EXERCISE INSTRUCTIONS: Reproduce the material verbatim, beginning with its first line and stopping after the line that contains "click(197, 298)".

DATASET EXCERPTS:

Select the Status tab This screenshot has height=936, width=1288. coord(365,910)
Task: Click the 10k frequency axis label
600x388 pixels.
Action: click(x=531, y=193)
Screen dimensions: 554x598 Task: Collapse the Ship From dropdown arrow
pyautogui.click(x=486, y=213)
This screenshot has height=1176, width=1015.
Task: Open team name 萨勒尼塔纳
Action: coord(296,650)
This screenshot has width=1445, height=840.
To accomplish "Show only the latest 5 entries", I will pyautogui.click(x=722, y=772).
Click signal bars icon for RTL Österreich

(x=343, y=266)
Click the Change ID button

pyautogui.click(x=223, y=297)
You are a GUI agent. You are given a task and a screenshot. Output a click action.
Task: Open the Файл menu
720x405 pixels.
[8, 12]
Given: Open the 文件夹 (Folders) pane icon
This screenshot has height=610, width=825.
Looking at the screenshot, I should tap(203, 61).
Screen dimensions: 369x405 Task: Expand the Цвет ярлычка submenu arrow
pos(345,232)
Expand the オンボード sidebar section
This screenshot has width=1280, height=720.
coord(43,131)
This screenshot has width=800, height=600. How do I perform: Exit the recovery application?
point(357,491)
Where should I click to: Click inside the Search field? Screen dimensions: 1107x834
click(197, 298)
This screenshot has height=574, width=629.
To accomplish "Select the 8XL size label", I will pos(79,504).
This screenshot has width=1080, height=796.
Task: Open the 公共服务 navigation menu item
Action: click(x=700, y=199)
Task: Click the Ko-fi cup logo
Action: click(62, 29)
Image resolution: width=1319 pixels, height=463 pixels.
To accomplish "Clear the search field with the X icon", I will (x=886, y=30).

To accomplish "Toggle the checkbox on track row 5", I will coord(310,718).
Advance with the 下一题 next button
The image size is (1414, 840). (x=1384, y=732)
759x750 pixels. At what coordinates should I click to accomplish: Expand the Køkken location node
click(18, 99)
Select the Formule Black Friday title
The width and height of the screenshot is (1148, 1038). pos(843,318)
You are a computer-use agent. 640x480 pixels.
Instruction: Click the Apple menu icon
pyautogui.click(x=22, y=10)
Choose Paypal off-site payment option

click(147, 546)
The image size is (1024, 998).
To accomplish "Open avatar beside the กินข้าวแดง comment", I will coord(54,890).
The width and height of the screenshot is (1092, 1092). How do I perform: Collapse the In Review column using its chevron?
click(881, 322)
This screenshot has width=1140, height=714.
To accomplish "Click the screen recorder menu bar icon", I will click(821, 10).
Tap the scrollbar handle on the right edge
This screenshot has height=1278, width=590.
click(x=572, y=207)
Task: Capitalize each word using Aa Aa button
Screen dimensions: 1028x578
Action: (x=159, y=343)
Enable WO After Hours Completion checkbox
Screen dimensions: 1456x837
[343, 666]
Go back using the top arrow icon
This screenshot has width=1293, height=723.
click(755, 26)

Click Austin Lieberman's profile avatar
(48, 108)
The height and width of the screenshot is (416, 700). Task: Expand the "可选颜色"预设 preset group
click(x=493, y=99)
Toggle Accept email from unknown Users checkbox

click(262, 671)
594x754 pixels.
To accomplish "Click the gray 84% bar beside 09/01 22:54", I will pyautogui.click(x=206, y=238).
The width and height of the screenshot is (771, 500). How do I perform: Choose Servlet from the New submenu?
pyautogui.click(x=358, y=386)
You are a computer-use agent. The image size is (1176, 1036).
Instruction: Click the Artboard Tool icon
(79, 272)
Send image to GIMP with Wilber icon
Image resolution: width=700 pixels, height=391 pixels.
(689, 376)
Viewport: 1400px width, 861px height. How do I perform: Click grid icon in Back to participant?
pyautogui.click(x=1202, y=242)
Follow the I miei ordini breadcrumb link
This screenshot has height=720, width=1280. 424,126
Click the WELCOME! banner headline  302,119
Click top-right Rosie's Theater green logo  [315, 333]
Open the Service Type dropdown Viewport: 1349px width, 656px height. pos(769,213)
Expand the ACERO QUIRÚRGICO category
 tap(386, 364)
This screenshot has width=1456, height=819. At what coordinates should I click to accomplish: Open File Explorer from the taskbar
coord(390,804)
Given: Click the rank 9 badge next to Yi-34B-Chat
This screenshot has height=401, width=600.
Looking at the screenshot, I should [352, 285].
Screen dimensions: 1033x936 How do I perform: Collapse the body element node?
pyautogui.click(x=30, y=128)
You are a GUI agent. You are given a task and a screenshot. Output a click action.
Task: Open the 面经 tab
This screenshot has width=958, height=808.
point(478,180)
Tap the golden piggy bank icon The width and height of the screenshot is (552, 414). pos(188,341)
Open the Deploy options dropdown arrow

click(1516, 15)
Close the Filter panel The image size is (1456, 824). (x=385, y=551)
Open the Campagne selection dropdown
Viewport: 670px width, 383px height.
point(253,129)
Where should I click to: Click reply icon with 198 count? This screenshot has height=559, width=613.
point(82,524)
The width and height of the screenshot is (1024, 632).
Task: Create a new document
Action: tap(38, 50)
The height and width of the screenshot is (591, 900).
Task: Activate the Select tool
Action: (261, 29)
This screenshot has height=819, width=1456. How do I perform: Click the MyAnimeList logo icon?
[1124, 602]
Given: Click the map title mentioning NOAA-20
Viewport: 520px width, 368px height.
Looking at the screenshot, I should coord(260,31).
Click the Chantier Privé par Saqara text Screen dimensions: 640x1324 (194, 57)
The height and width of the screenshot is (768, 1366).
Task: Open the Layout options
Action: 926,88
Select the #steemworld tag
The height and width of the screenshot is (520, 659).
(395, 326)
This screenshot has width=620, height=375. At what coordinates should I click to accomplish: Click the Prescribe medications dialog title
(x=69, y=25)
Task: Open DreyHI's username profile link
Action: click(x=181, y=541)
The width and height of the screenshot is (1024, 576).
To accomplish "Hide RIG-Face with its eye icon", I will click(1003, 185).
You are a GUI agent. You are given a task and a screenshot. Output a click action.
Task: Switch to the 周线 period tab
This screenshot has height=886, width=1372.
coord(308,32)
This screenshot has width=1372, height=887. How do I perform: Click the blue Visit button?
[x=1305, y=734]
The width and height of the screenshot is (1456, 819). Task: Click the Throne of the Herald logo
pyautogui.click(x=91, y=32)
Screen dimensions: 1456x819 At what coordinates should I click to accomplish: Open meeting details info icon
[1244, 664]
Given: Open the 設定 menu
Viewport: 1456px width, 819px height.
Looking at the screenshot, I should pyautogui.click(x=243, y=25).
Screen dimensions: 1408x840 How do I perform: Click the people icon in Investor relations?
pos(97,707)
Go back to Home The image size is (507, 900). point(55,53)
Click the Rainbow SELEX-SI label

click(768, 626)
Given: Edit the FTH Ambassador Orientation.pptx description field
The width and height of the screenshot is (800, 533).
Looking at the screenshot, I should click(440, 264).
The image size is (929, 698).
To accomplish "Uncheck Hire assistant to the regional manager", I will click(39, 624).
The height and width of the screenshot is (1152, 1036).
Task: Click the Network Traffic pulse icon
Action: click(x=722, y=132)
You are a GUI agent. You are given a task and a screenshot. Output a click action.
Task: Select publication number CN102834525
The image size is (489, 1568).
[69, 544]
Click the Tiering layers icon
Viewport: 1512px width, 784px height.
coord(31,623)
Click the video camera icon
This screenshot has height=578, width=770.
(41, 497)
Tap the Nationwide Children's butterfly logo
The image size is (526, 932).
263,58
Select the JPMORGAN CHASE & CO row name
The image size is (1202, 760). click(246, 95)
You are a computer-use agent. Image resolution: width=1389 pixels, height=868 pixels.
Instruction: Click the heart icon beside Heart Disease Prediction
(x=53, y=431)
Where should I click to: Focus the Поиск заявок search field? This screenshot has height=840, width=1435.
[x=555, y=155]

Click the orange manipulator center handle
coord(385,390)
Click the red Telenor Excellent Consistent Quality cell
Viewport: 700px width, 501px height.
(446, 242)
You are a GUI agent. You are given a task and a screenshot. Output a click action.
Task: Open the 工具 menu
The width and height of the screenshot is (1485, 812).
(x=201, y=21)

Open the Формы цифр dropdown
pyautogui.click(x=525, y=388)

SOLUTION TO THIS EXERCISE:
Select the Status tab This screenshot has height=936, width=1288. coord(365,910)
Task: Click the 10k frequency axis label
600x388 pixels.
Action: click(x=531, y=193)
Screen dimensions: 554x598 Task: Collapse the Ship From dropdown arrow
pyautogui.click(x=486, y=213)
This screenshot has height=1176, width=1015.
Task: Open team name 萨勒尼塔纳
Action: coord(296,650)
This screenshot has width=1445, height=840.
To accomplish "Show only the latest 5 entries", I will pyautogui.click(x=722, y=772).
Click signal bars icon for RTL Österreich

(x=343, y=266)
Click the Change ID button

pyautogui.click(x=223, y=297)
You are a GUI agent. You are given a task and a screenshot. Output a click action.
Task: Open the Файл menu
720x405 pixels.
[8, 12]
Given: Open the 文件夹 (Folders) pane icon
This screenshot has height=610, width=825.
Looking at the screenshot, I should tap(203, 61).
Screen dimensions: 369x405 Task: Expand the Цвет ярлычка submenu arrow
pos(345,232)
Expand the オンボード sidebar section
This screenshot has width=1280, height=720.
coord(43,131)
This screenshot has width=800, height=600. How do I perform: Exit the recovery application?
point(357,491)
Where should I click to: Click inside the Search field? Screen dimensions: 1107x834
click(197, 298)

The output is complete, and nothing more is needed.